───── RECORDS SHOWN ─────

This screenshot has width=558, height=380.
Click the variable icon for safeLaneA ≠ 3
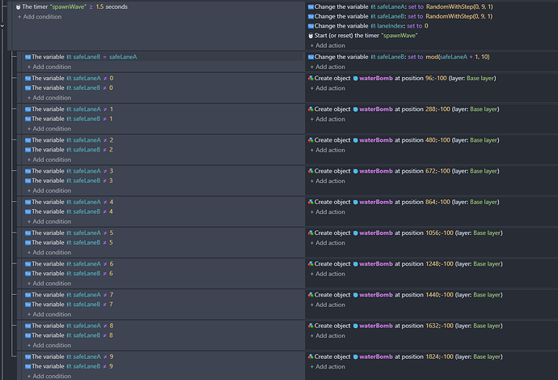click(x=27, y=171)
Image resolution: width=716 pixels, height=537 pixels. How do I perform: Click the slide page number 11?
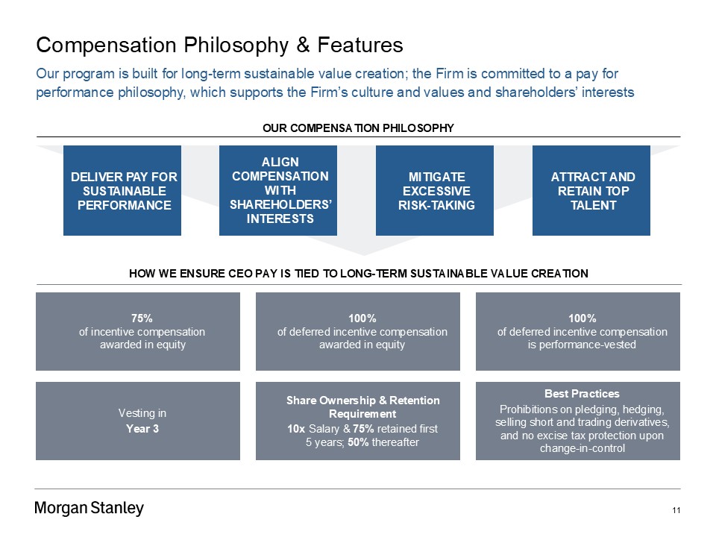[x=676, y=510]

─────

TASK REQUIREMENTS >>
Copy the text of every item above word for word, without the pictures.

ANSWER TO THIS TASK >>
This screenshot has width=558, height=380.
Click the variable icon for safeLaneA ≠ 3
click(x=27, y=171)
Image resolution: width=716 pixels, height=537 pixels. How do I perform: Click the slide page number 11?
[x=676, y=510]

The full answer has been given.